The Stepford Wives is a 1975 American satirical psychological horror film directed by Bryan Forbes. It was written by William Goldman, who based his screenplay on Ira Levin's 1972 novel of the same name. The film stars Katharine Ross as a woman who relocates with her husband (Peter Masterson) and children from New York City to the Connecticut community of Stepford, where she comes to find the women live unwaveringly subservient lives to their husbands.

Filmed in Connecticut in 1974, The Stepford Wives premiered theatrically in February 1975. It grossed $4 million at the U.S. box office, though it received mixed reviews from critics. Reaction from feminist activists was also divided at the time of its release; Betty Friedan dismissed it as a "rip-off of the women's movement" and discouraging women from seeing it, though others such as Gael Greene and Eleanor Perry defended the film. The Stepford Wives has grown in stature as a cult film over the years, and the term Stepford or Stepford wife has become a popular science fiction concept. Several sequels to the film were made, as well as a big-budget remake in 2004 that used the same title.

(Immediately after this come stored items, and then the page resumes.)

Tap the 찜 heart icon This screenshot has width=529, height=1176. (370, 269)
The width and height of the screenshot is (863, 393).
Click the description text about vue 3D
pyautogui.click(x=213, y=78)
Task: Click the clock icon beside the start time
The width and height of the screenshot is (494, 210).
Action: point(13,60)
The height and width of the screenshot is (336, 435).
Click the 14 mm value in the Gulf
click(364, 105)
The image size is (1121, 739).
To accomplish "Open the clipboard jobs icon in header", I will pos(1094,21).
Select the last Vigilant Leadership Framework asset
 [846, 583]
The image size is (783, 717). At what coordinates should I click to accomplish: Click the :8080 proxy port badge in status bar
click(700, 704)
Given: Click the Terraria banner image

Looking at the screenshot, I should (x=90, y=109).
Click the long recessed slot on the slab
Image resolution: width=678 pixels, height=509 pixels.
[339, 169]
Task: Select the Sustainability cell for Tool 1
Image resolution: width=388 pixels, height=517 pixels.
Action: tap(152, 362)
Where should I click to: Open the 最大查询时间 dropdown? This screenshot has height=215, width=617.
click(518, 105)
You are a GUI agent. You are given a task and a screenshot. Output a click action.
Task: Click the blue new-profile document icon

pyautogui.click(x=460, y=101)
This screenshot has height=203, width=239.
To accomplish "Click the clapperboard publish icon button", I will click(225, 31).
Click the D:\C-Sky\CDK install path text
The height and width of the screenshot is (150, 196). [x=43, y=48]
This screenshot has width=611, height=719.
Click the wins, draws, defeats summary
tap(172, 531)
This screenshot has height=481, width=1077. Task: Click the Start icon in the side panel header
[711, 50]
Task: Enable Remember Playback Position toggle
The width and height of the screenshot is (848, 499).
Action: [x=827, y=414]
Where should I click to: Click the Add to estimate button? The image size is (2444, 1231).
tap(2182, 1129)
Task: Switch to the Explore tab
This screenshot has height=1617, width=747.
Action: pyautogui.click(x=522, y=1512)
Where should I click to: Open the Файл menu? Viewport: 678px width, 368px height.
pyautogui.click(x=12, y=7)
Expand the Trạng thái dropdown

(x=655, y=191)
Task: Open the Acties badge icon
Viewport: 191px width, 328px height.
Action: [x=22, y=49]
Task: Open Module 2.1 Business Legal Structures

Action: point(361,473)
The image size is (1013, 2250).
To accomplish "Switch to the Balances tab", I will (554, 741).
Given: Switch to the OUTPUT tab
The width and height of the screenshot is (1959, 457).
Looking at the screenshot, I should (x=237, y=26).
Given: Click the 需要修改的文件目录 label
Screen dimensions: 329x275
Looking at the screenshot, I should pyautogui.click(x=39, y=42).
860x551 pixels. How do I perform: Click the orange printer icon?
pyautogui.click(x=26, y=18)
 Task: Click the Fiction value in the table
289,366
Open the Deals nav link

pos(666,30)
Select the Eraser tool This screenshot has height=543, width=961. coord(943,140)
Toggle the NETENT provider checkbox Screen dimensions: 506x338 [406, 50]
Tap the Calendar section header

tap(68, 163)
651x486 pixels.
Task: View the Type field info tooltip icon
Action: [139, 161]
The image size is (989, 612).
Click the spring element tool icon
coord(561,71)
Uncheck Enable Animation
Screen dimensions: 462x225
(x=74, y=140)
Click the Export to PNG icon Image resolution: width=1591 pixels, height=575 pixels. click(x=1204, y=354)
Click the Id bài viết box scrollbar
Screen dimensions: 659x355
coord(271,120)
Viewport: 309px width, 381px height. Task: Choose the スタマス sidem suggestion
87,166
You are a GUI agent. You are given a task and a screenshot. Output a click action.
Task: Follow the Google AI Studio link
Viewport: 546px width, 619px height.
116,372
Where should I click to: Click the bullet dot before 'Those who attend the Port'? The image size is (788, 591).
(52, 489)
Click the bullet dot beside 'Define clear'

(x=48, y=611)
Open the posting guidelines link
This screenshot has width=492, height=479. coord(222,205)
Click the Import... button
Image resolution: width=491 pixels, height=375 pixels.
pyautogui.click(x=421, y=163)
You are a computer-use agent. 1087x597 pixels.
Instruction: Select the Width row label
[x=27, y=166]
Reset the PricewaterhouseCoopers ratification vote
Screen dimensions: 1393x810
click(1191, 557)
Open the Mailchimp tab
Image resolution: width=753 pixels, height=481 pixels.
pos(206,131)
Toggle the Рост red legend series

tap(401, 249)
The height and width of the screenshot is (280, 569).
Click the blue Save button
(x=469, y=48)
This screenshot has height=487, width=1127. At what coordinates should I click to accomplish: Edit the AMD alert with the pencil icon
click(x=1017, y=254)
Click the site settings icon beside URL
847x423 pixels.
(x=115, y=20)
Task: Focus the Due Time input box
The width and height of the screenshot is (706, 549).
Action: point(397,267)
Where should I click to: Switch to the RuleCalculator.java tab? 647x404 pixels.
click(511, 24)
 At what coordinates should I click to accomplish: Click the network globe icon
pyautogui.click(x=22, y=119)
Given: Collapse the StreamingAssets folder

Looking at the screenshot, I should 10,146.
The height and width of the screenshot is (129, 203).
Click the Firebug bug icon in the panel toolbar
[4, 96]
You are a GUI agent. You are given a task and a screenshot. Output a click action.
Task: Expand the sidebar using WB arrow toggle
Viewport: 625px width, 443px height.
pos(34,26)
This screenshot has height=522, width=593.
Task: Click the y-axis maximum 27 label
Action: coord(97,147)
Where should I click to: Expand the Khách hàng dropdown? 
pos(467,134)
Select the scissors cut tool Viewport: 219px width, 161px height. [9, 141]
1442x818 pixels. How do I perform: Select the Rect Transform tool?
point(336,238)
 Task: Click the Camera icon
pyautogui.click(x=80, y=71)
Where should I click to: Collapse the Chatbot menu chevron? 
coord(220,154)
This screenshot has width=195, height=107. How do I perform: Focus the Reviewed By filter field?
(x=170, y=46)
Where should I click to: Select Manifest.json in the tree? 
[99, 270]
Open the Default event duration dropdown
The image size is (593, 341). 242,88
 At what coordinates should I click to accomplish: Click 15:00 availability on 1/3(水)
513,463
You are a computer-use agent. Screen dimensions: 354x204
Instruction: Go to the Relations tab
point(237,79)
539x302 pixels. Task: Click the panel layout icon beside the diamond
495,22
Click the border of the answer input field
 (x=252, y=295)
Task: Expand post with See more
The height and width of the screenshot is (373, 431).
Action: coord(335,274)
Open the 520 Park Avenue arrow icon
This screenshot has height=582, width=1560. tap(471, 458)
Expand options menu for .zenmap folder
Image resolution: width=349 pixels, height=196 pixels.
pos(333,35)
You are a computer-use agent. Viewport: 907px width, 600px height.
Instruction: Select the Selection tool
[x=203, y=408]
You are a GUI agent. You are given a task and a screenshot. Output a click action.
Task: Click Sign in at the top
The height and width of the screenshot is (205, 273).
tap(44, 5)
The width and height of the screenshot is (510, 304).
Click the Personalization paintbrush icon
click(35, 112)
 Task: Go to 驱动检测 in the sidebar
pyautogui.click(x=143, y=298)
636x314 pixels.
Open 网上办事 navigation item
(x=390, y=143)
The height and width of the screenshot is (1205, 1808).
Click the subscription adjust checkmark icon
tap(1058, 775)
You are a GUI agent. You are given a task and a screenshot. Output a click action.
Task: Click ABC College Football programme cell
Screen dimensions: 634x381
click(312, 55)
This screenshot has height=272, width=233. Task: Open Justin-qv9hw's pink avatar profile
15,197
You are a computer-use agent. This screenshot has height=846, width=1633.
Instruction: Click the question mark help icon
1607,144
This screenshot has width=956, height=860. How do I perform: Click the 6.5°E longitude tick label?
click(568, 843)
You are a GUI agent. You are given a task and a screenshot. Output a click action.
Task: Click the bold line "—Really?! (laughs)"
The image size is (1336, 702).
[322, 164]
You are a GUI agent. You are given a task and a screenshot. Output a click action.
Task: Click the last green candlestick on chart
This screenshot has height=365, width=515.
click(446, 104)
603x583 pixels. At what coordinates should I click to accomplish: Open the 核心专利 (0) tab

Joanna Eberhart is a young wife who moves with her husband Walter and their two daughters from Manhattan to the idyllic Fairfield County, Connecticut suburb of Stepford. Loneliness quickly sets in as Joanna, a mildly rebellious aspiring photographer, finds that the women in town all look flawless and are obsessed with housework, but have few intellectual interests. The men all belong to the exclusionary Men's Association, which Walter joins to Joanna's dismay. Neighbor Carol Van Sant's sexually submissiveness to her husband Ted, and her odd, repetitive behavior after a car accident also strike Joanna as strange.

Joanna subsequently befriends the sloppy, irrepressible Bobbie Markowe, with whom she finds common interests and shared ideas. Along with the glamorously beautiful tennis-playing trophy wife Charmaine Wimperis, the three organize a women's liberation meeting, but the gathering is a failure when the other wives continually divert the discussion to cleaning products. Joanna is also unimpressed by the boorish Men's Association members, including the intimidating president Dale Coba. Stealthily, the Men's Association collects information on Joanna including her picture, her voice, and other personal details. When Charmaine returns from a weekend trip with her husband as an industrious, devoted wife who has fired her maid and destroyed her tennis court, Joanna and Bobbie start investigating, with ever-increasing concern, the reason behind the submissive and bland behavior of the other wives.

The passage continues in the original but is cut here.